The SNP’s competing subterfuges could only endure as long as it was able to make discrete appeals to the schemes and the suburbs. The referendum changed that, forcing them to become the very ‘national party of Scotland’ they had always sought to be and to address Scotland as a whole. This moment is the root of the Nationalists’ present malaise, exposing the contradictions in their Left today, Right tomorrow politics of triangulation. It was now clear that they believed in one thing and one thing only: Independence. Their refusal to accept defeat in the 2014 referendum, their constant prodding and prating for another go, only confirmed this in the minds of voters. Nationalism is always at its most potent the moment before its true intentions can be glimpsed.
The unseemly enthusiasm for struggle and division in Catalonia shows a disregard for history. Such upheaval, even when unavoidable, seldom ends as dreamily as the idealists envision. As George Orwell recalled of his own time there: ‘It seemed queer, in the barber’s shop, to see the Anarchist notice still on the wall, explaining that tips were prohibited. “The Revolution has struck off our chains,” the notice said.

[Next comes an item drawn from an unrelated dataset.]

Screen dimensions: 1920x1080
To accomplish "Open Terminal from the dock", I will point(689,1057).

I felt like telling the barbers that their chains would soon be back on again if they didn’t look out.’
Deprived of their own struggle, for now, the Nationalists are working out their frustrations and patronising Catalans in the process. They are patronising us too. We don’t want their homage to Catalonia, we want home-building in Cumbernauld.
*****
I was 17 when a fine teacher introduced me to an alluring and dangerous one. It was Mr McGlone’s English class and this frustrated but brilliant dominie would slouch against a filing cabinet branded with his shoe prints — rumour had it he kicked the unit every time he was forced to teach Sunset Song — and read to us from The Prime of Miss Jean Brodie.
Muriel Spark’s Edinburgh schoolmarm has been softened by memory and Hollywood into an ‘inspirational’ educator — ‘Oh Brodie, my Brodie!’ In fact, she was a deeply sinister romantic who instructed her young charges in fascism and fornication, beguiling them with dubious tales of her eternal prime.

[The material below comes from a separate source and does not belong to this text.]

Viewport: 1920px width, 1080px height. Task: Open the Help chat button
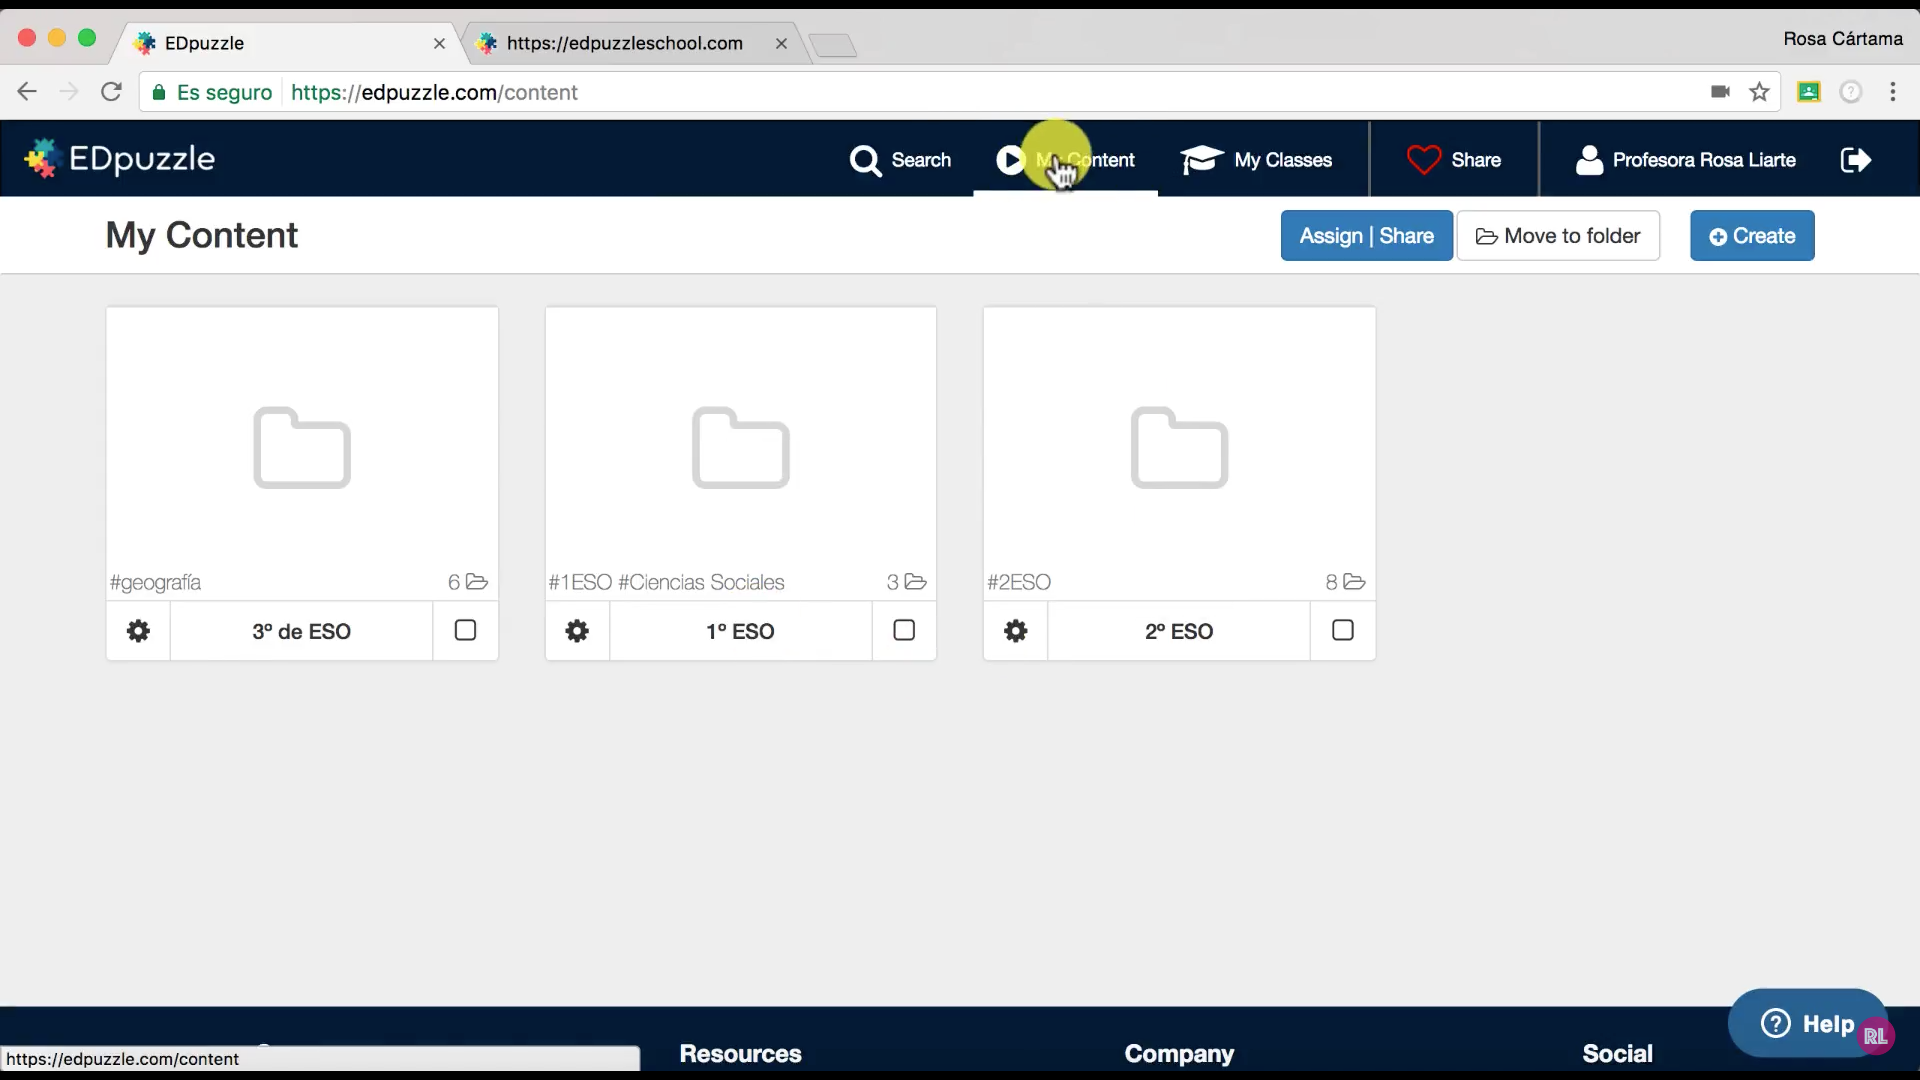point(1807,1023)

Newly announced plans to mark Spark’s centenary include the republishing of her 22 novels. This is welcome news but it is to her sketch of Calvinism transfigured, semi-liberated and with its own capricious moral code, that I will again be drawn. When Jean Brodie gets you at an impressionable age, you are hers for life.
*****
It’s Hallowe’en tomorrow and some schools encourage younger children to come to lessons in costume. If you want to inspire true terror in their teachers, dress them up as John Swinney’s eduction reforms. More frightening than any goblin and cheap too — all you’ll need is the price of a blank sheet of paper.